Las Vegas, Nevada (CNN) -- Joseph Horman already had seen the lock-picking videos on YouTube. But it was a different thing entirely for the 13-year-old puzzle-lover to get lessons in lock picking and computer hacking at an event sanctioned by adults.
The world's largest gathering of computer hackers -- DEF CON, which is happening this weekend at the Rio Hotel and Casino in Las Vegas -- held its first-ever hacking classes for kids this year, at an event appropriately called DEF CON Kids.
Sessions in hacking were designed for kiddos ages 8 to 16.
A common parent's reaction to something this might be: They're teaching them what?! But hear these hackers out. Their intentions are good.
Take Horman's uncle, Adam Steed, a computer security professional in Salt Lake City, Utah, who brought his nephew to these training sessions because he already was fascinated with games and coding. (He actually has written his own computer game, called "Blooks," in which players "try to build as many buildings as you can while avoiding enemies," he said.)
"You can watch lock-picking videos on YouTube, but where do you hear the ethical side of this?" said Steed, the uncle. "Not on YouTube."
He added: "I would rather someone learn in a controlled environment. They're going to learn it anyway."
Horman, the video game-writing nephew, sat attentively in the second row of a small classroom on Saturday, fiddling with a Rubik's Cube during sessions with titles like "Secrets Revealed," "Meet the Feds" and "Google Hacking."
That last class title is a bit misleading, since instructor-hacker Johnny Long focused more on non-technical hacking -- looking at people's laptops over their backs in airports; picking locks with toilet paper rolls and pen caps; and digging social security numbers out of corporate trash bins -- instead of actual search-engine hacking.
Long went to great lengths to remind the kids in attendance that the point of the class was to teach them what bad guys might be doing -- and how to avoid breaches in their own security or privacy.
"Don't let me catch you guys stealing toilet paper and breaking locks," he said. "If you do, it's not my fault."
Horman said he would only pick a lock if his family got locked out of their own house or car. That's happened before, he said, so that skill might be handy.
"Our family has had some trouble with locks," he said, smiling. "Let's say the younger ones love playing with the key and slipping them under the door."
In the "Meet the Feds" session, representatives from NASA, the Department of Homeland Security, the National Security Agency and the Navy told the kids they were smart to pick up hacking skills early because the government needs employees who can hack.

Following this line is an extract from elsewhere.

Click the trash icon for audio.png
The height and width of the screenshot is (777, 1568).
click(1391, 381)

Several kids raised their hands to ask about hacking as a career path.
Part of the potential confusion about DEF CON Kids comes from the very term "hacker," which people here use to refer to anyone who has the skills needed to modify computer software and hardware. Some hackers extend the domain further, to locks and such.
Those skills could be used for criminal activity, but quite a few DEF CON attendees are actually computer security professionals -- the "good guys" trying to make the Internet less vulnerable to attacks by computer criminals.

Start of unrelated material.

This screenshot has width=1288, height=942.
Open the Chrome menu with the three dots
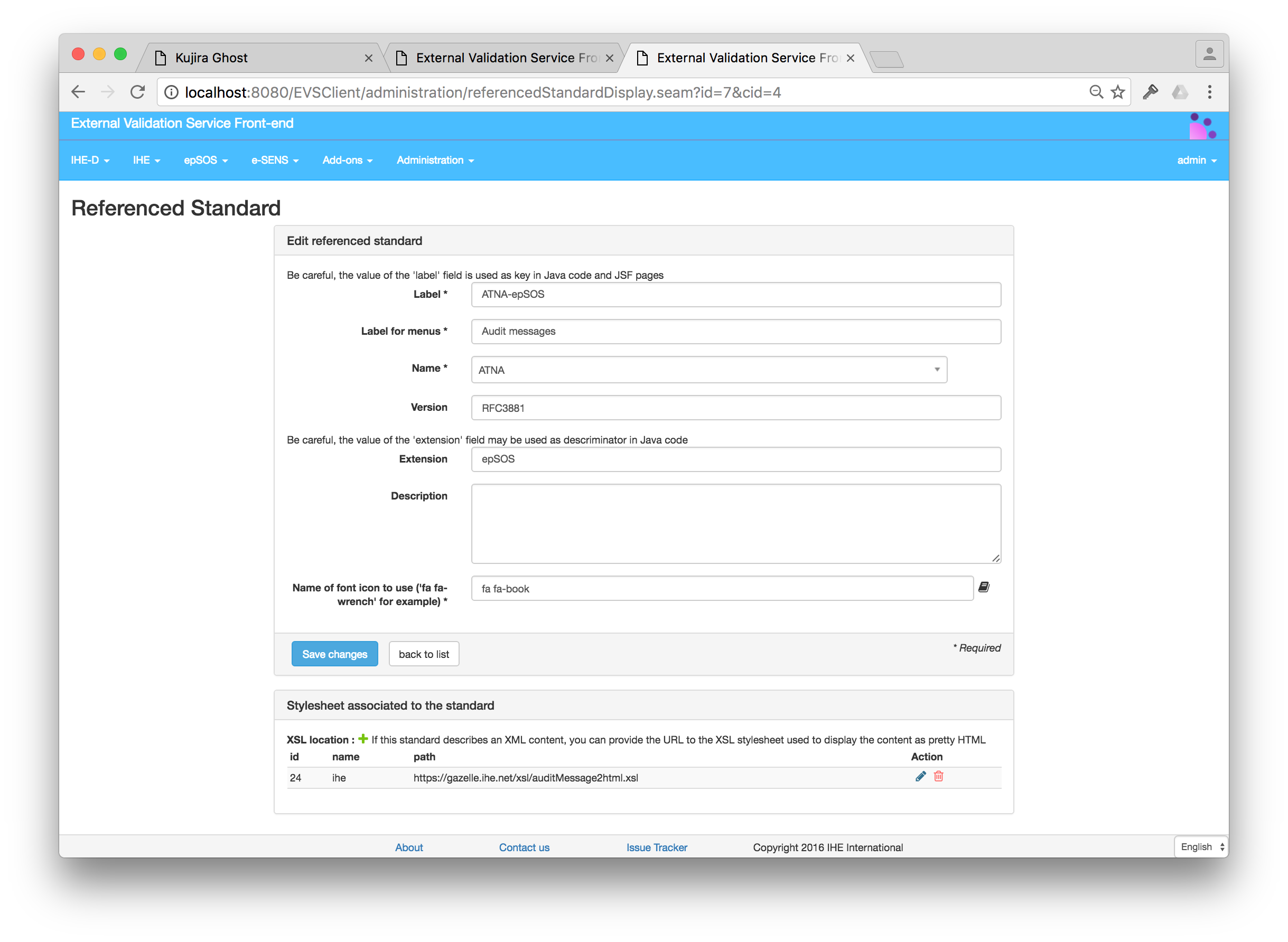[1209, 92]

Still, all this talk about malicious hacking made 10-year-old Dennis Mikhaylov a bit nervous.
"I'm getting a locker next year," he said after one of the class sessions. He's about to start middle school. "I thought it was cool, but now I'm afraid someone might open it."
Mikhaylov said he'd deal with this by keeping any valuables, which he defined as anything with his address on it; textbooks; and his Nook e-reader, which he apparently carries around all the time, out of that school locker.

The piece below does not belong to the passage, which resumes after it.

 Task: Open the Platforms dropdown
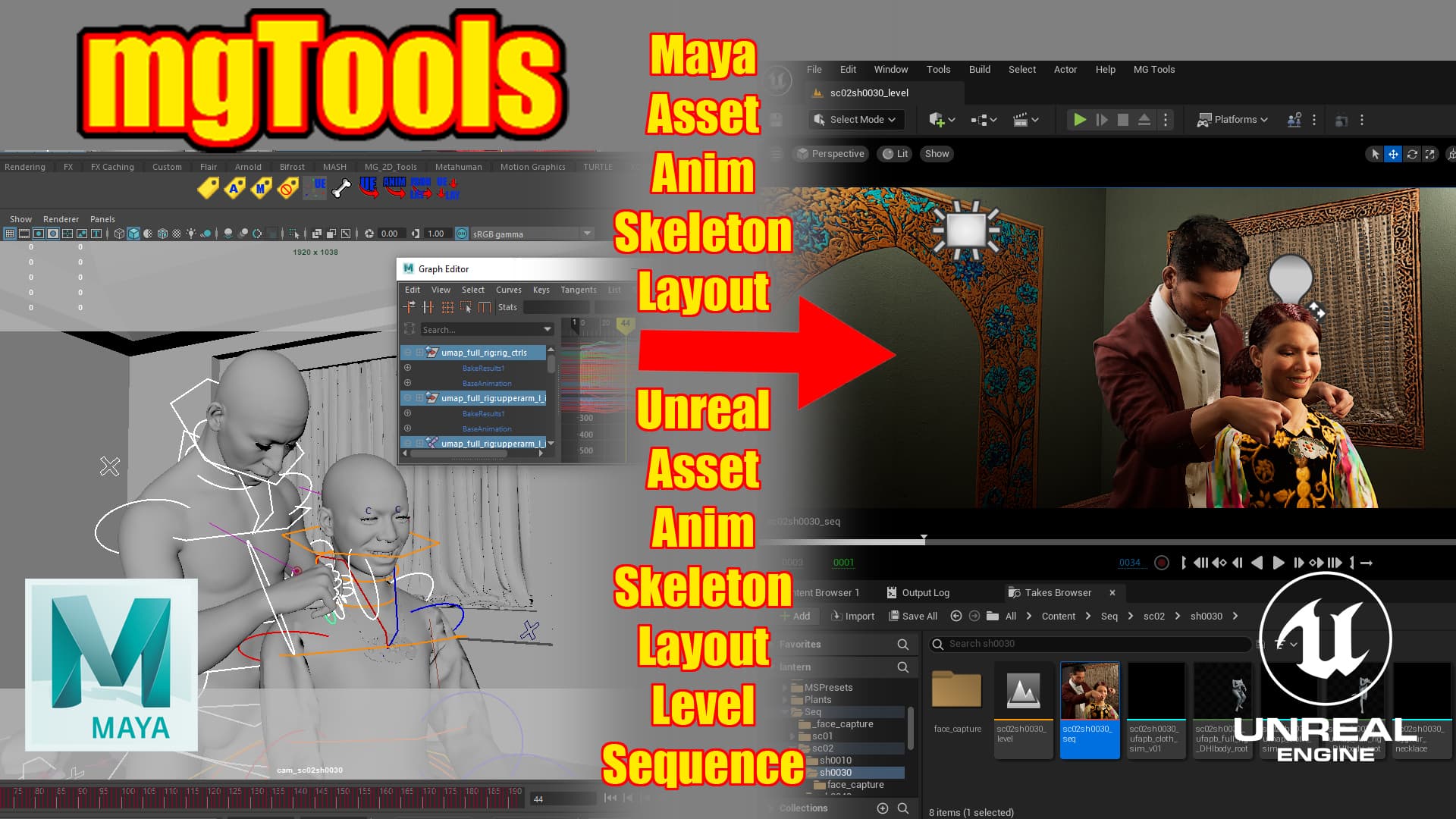coord(1232,120)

The DEF CON Kids event also included a competition, where kids went around the hacker conference trying to break codes and solve puzzles.
Isabel Holland, 10, made up one-half of a team called "Sonic Death-Monkeys," a name she says is "weird" but went with because the boy who was her partner chose it.
"You have to, like, find people, and it's really hard because they're all over the place," she said of one piece of the challenge which required her to search out hackers.
Her dad, Bo Holland, from Austin, Texas, said it's cool for kids to get a chance to see how the technology and video games they use all the time actually work.
Ultimately, it will make the kids safer, he said, especially in this age of social networking, when the collective memory of the Internet has no expiration date.
"You're building up your reputation and it's not going to go away. If you do bad things, that's going to stick with you," he said.
He added: "You can say, 'Oh, we don't want to hear how this (hacking) stuff works and that's scary ... but it's really important kids know how to protect themselves."